*Written instruction*.
Please return all of the data below line for line, without any changes, and leave the pictures out.

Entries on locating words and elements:
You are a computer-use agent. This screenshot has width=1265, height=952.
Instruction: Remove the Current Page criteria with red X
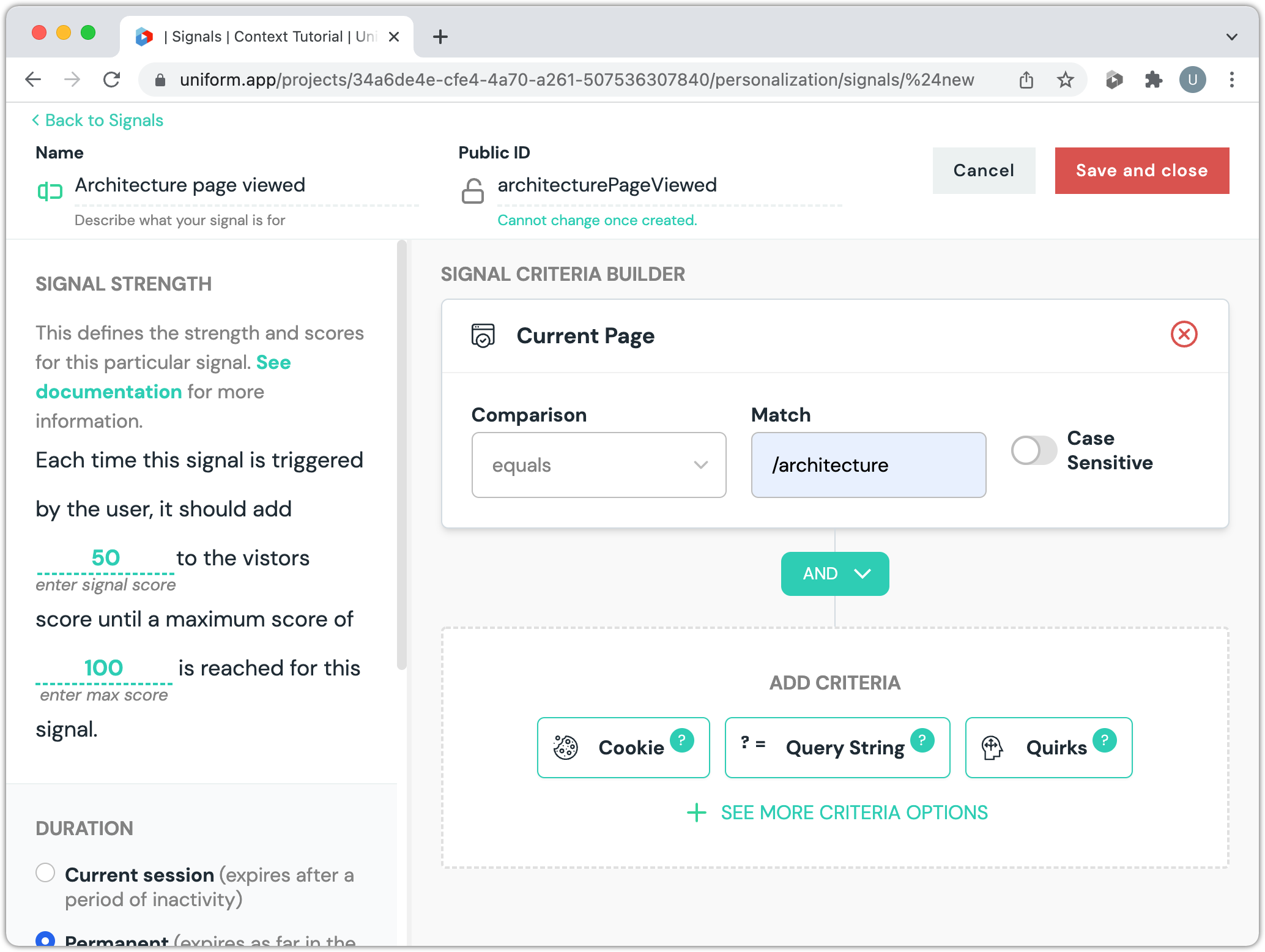coord(1184,335)
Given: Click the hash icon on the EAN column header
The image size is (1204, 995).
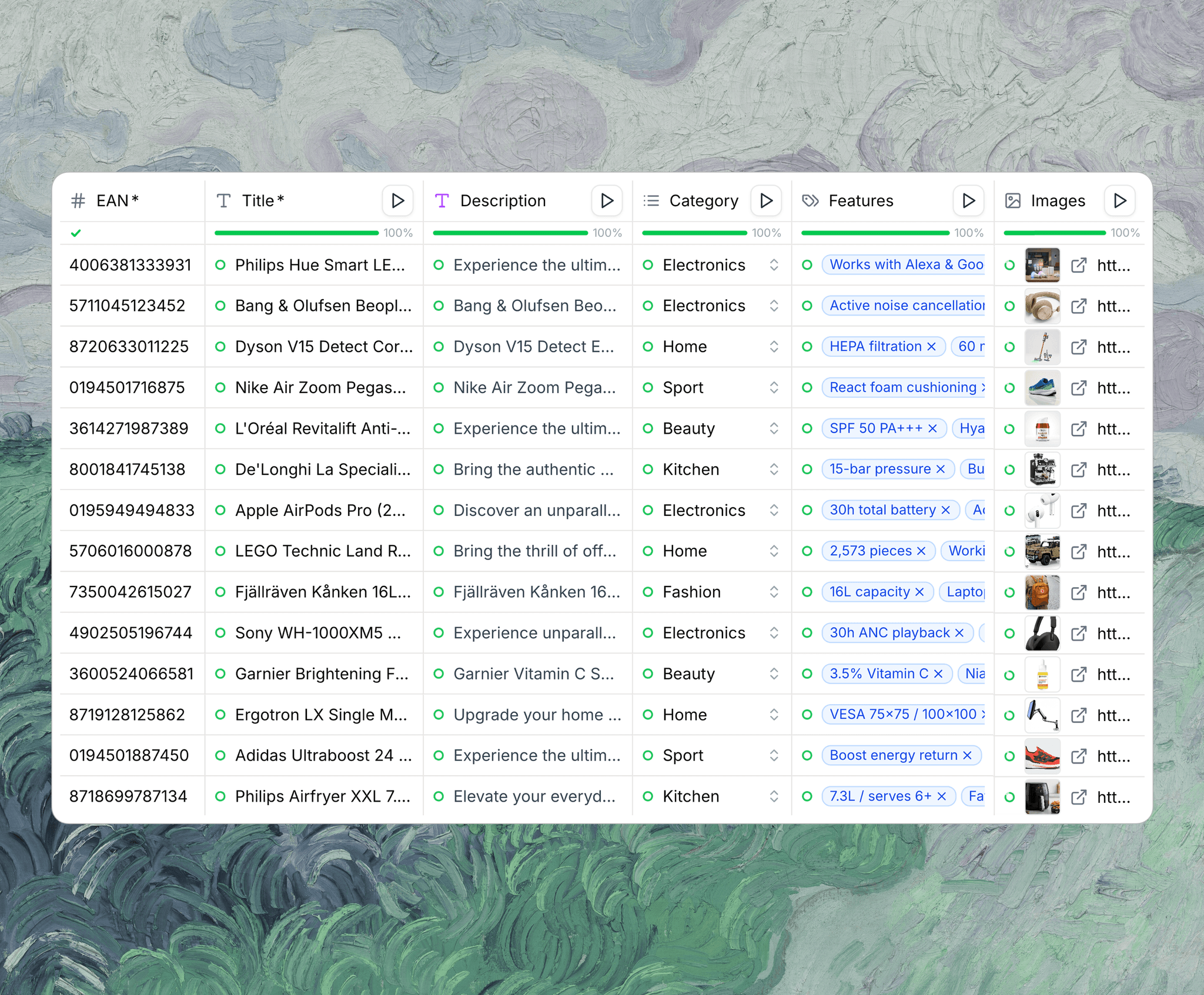Looking at the screenshot, I should pyautogui.click(x=77, y=200).
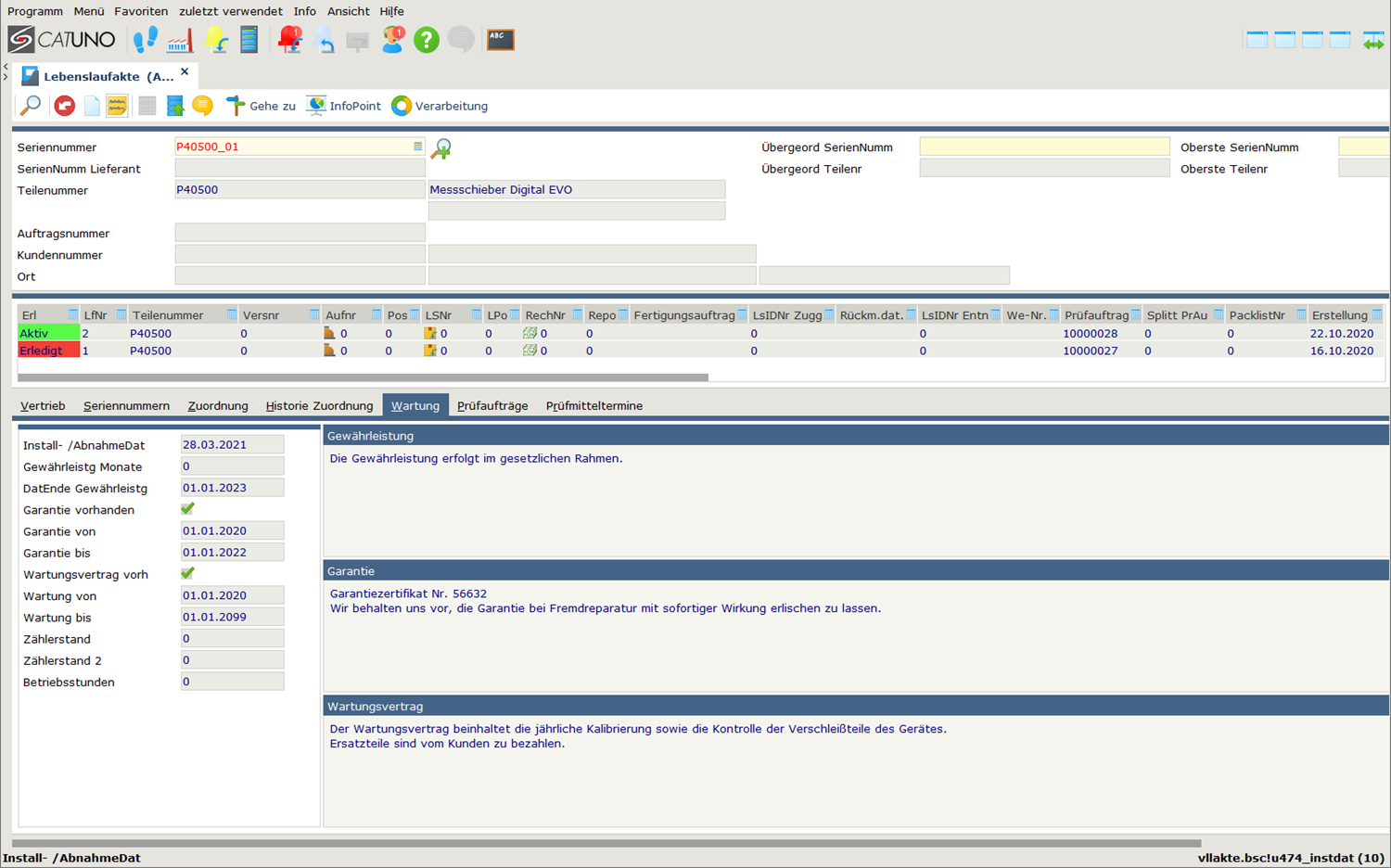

*Correct answer*.
You are a computer-use agent. This screenshot has width=1265, height=952.
Instruction: Remove the Current Page criteria with red X
coord(1184,335)
Given: Click the hash icon on the EAN column header
The image size is (1204, 995).
Looking at the screenshot, I should pyautogui.click(x=77, y=200).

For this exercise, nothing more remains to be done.